A human activity system can be analysed at different levels of granularity, from the most fine-grained, personal level to the societal level.
Research at the personal level involves issues of motivation, personality, knowledge and skill that the individual researcher brings to their work. The kinds of activities researchers undertake include literature work, research design, data collection and analysis and research reporting.

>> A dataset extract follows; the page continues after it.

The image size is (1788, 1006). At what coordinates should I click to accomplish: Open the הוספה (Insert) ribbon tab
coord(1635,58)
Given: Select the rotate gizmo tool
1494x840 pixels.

The technologies they use are:
document management technologies, which are used for document access and retrieval (the Web, library databases), document tracking (Endnote and Procite), and document generation and publication;
data collection and management tools, including data loggers of various kinds, Web surveys and focus groups, data mining and the recording of laboratory records in image, text, recordings and video;
analytic tools, for dealing with quantitative data (SPSS) and qualitative content analysis (NVivo and Leximancer), and visualisation and simulation software, which are examples of special purpose technologies used in particular kinds of projects.
The social level of human activity consists of the personal networks, the public behaviours, norms and culture that are exhibited by research groups and collaborations. These are supported by communication technologies, email, videoconferencing and collaborative tools such as Sharepoint, Yahoo and CommunityZero.

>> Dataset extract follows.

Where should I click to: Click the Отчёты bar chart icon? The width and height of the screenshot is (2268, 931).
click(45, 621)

The organisational level of human activity systems concerns the processes, accountability and power structures in organisations such as universities, the Commonwealth Scientific and Industrial Research Organisation (CSIRO), Defense and parts of industry. Typically, ICT infrastructure is owned at this level. Systems like ResearchMaster are well established in universities to help manage the flow of research projects, publications, and so on, but such systems are probably not part of the research human activity system as they are not concerned with research content.
The societal level addresses questions about who pays for, and who benefits from, research.
These levels are not hierarchical. For example, a social network exists independently of organisations and societies. Nor is it necessary that human activity systems are purposeful. In fact, from an IS perspective, we are often more interested in the ‘metabolism’ of these systems than their justification. The ways people act are what IS contributes to, and social, political and cultural factors are always active in all human activity systems (Checkland and Scholes, 1990) .
As demonstrated above, the research human activity system, like all data, information and knowledge systems, can make effective piecemeal use of information technologies. ICT is most active at the personal level, with the adoption of tools for individual tasks. Research infrastructure is a feature of the organisational level where there is finance and ongoing structures to manage the assets. Technology is an instrumental component of the IS approach to human activity systems; one that offers opportunities and limitations. At the foundation of the IS approach, however, are the very significant human, social and use aspects of technologies, and IS as a discipline has the role of systematising a range of ICT breakthroughs that, combined, can address a problem more effectively than can individual technologies. In the research human activity system there is plenty of technology push, but little systems-pull.